連邦政府レベルでは、化粧品を監督する食品医薬品局(FDA)は製造者らに対して、事前に彼らの成分が安全であることを証明することを求めておらず、FDA は製品の回収を求める前にその危害を証明しなくてはならない。
そして、FDA が化粧品メーカーに彼らの成分を開示するよう求めても、香料と香気の化学物質については企業機密の例外条項がある。洗剤やエアフレッシュナーのような製品は、消費者製品安全委員会の権限範囲にあるが、同委員会は香料の安全性の審査に積極的ではない。
”政府は、現実的な規制を提供していない”ということが問題であると、エンバイロンメンタル・ワーキング・グループ(EWG)の政府担当の副代表スコット・ファーバーは述べている。
産業側の自主規制に頼ることが結局誤りをもたらすという多くの事例がある。
2010年、”安全な化粧品キャンペーン”という連合が、よく使われ香水、コロン、及びボディスプレーなど 17品目の独立したテスト実施を委託した結果を明らかにした。
EWG はその結果を次のように分析した。各製品は、”内分泌かく乱及びアレルギー反応に関連する化学物質”及び”問題ある有害特性を持つ、又は人の組織中に蓄積する傾向のあるその他の化学物質”を含んで、12種以上の開示されていない化学物質を含んでいたと EWG は報告している。
その年の初めに、Women's Voices やその他の団体の圧力の下に、国際香料協会(IFRA)は、そのメンバーによって使用されている約 3,000 種の化学物質のリストを発表した。Women's Voices は、昨年11月にその分析を発表した。その結果は:リストされた成分の1,000以上はまた、懸念ある化学物質として公式なリストに挙げられている物質を含んでいる。

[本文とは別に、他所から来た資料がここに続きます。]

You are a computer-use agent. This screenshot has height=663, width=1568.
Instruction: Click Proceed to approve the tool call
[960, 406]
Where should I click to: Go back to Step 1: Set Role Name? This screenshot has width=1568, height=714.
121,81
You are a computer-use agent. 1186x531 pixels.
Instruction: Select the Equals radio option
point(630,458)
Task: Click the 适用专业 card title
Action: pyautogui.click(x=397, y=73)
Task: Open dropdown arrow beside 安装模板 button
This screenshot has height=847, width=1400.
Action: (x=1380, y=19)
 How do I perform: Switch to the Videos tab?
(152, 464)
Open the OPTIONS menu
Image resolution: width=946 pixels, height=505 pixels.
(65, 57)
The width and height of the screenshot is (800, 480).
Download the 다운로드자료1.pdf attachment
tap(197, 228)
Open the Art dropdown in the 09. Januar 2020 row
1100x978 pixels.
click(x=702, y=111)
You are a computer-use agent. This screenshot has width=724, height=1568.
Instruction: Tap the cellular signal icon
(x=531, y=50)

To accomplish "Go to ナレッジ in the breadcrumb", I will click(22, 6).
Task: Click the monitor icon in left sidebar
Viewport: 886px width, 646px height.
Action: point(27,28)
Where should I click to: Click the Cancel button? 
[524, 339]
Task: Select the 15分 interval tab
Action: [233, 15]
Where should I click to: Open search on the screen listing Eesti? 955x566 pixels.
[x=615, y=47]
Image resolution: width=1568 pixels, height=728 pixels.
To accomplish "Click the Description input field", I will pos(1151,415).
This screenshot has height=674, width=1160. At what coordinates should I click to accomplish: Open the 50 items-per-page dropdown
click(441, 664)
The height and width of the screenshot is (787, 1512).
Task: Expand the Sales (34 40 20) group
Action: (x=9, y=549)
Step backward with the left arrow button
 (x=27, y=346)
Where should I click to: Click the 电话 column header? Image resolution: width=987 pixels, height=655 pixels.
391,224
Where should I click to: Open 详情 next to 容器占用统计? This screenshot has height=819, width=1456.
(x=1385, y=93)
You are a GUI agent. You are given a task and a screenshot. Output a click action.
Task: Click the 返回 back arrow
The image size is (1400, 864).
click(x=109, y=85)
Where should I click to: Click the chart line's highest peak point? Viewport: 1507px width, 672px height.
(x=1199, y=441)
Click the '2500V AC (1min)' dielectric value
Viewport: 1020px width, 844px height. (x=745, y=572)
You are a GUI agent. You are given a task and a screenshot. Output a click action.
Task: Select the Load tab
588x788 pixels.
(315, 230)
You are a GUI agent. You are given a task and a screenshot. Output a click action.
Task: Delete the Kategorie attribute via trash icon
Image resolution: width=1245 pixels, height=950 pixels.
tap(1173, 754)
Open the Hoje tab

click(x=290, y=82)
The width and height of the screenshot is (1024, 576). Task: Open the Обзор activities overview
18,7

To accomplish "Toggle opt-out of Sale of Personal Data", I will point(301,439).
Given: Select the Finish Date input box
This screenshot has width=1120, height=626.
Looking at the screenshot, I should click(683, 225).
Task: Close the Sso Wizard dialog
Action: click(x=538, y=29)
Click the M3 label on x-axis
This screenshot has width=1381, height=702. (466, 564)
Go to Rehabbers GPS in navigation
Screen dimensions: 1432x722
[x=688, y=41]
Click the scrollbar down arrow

例えば国連は、香料化学物質の 3分の1以上について”警告(warning)”という言葉で注意を促し、190種について”危険”と明示的に表示している。
世界保健機関(WHO)の一機関である国際がん研究機関(IARC)は、7種の成分をヒトに対する発がん性が疑われるとしてリストしている。
15種の化学物質は、欧州連合では化粧品での使用を禁止されていることに Women's Voices は言及した。
Women's Voices の報告書の著者である科学者のスクラントンは、香料協会(IFRA)のリストはそれぞれの化学物質がどのくらいの頻度で、またどのくらいの量で用いられているのかを何も示しておらず、そのことが綿密に調べるのを難しくしていると指摘した。
”香料中の化学物質のリストに(ヒトに対する発がん性が疑われる)スチレンがあるが、これはレッドカードである”と彼女述べている。
”それは非常に、非常にまれに、非常に少量だけが使われているのだろうか? ことによるそれは目にするすべての香料で使用されているのか? もしそうなら、それは問題である”。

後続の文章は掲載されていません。